Back then I was one of 3000 forum members; now I’m one of 42000, many of them actively involved in everything from learning to code to robotics to near space flights to… well, just look at a typical Raspberry Pi Grab Bag. Amazing, inspiring stuff. Despite hiccups along the way—who can forget the server-crashing launch?—the Raspberry Pi is unequivocally a great British success story. In fact it’s great success story full stop (that’s ‘period’ for youse lot elsewhere).
It bears repeating that this time last year the Foundation thought that they might sell just 10000 Raspberry Pis: they are currently well on their way to a million. And whilst the Raspberry Pi itself may not be around in a few years’ time—the Foundation have always encouraged competition—something will fill this vital (important and invigorating) niche. The Raspberry Pi has set something profound in motion, and although we may not see the large scale benefits for some time, we will see them. As Eben says:
We don’t claim to have all the answers. We don’t think that the Raspberry Pi is a fix to all of the world’s computing issues; we do believe that we can be a catalyst.
So here I am on writing a eulogy to the Raspberry Pi on the Foundation’s very own blog. GAK! Doesn’t it make you puke? But I won’t apologise for that. My own site only had three visitors last year (and two of them were the cat stepping on F5) so what would be the point? Yes, I have gone mad for the blogging, just like my doctor warned me. And I’ve changed all the passwords (well, 123456 was rubbish) so that an embarrassed Liz can’t delete this.
There: I’m biased. But I also genuinely think that if you have been part of this then you have been part of computing history, in the same way that us codgers who were around in the 80s were. (Teacher Tip: never try to impress teenagers by gushing, “I had ZX Spectrum you know—I used to spend all night typing hex listings in!”).

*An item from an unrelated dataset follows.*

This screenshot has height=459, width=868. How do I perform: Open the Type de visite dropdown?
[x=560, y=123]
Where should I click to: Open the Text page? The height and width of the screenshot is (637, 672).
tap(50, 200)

So this evening, before the plug is pulled on me, I’d like to raise a glass of Blue Nun to Eben and Liz; the Raspberry Pi Foundation; the volunteers; the developers; the contributors; and most of all you, the community. I hope that you feel a mild urge to do the same (at least toast yourself for flip’s sake: it’s a lovely, warm confidence booster.)

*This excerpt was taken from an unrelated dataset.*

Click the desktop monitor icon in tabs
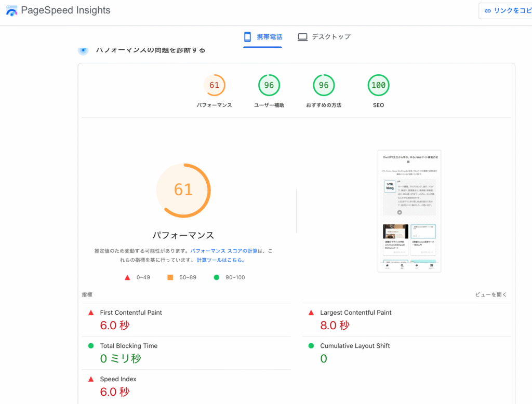Screen dimensions: 532x404 point(302,37)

I’m off now. Cheers, and thanks for being around for the past fortnight.
[Disclaimer: this piece is personal opinion and is completely and utterly biased. Anyone commenting that I am completely and utterly biased will be agreeing with me, which I enjoy. No money changed hands in the writing of this panegyric (for that is, of course, what it is.) In fact I only wrote it so I could use the word ‘panegyric’ in a blog. Skills badge!]

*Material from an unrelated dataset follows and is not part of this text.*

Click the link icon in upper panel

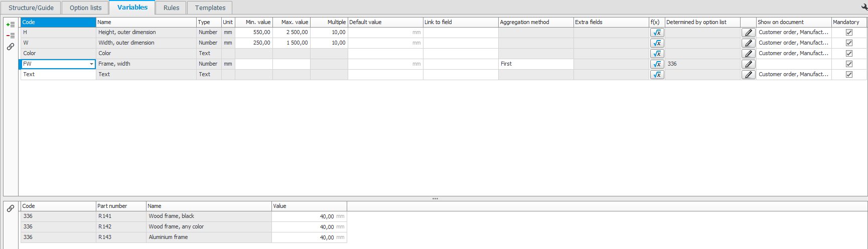[10, 47]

Your path is blocked by a floor waxer driven by Mooncake the cat
Mooncake gives you the look that only cats can: an oxymoronic glare of pure innocence and deep, predatory malevolence. Around her neck is a curious RFID tag.
Mooncake gently bats your hand a way. It’s a casual gesture, but one clearly designed to tell you, “I have razor sharp, retractable claws you know.”
You have That Thing Your Aunt Gave You Which You Don’t Know What It Is, a rubber chicken with a pulley in the middle, a laser pointer and a lardy cake.
>shine laser pointer at floor
Mooncake leaps down and chases the red dot like a cat chasing a laser pointer. Whilst she is distracted you quickly unclip the curious RFID tag from her neck.
>say to Thorin “unlock door with curious tag”
Thorin takes the RFID tag from you and waves it at the door. As if by magic a small flap swings open.
>climb through flap
The opening is too small.
>climb through flap
No, really – there’s no way you’ll get through there.
>climb through flap
You stick your head through the hole, followed by one arm. You are now wearing a door. (We did tell you, but you didn’t listen.)
>lubricate flap with lardy cake
You slather the fat-rich dough around the frame and then rub some on yourself for good measure. After some panicked wriggling you manage to squeeze through with only a few scrapes. You find yourself in an overgrown garden. The only exit is east through a small wooden gate.
*** CONGRATULATIONS, YOU HAVE ESCAPED!! ***
Your score is 3 of a possible 100, in 2493 moves. This score gives you the rank of complete and utter dullard.
Would you like to: RESTORE, RESTART or QUIT?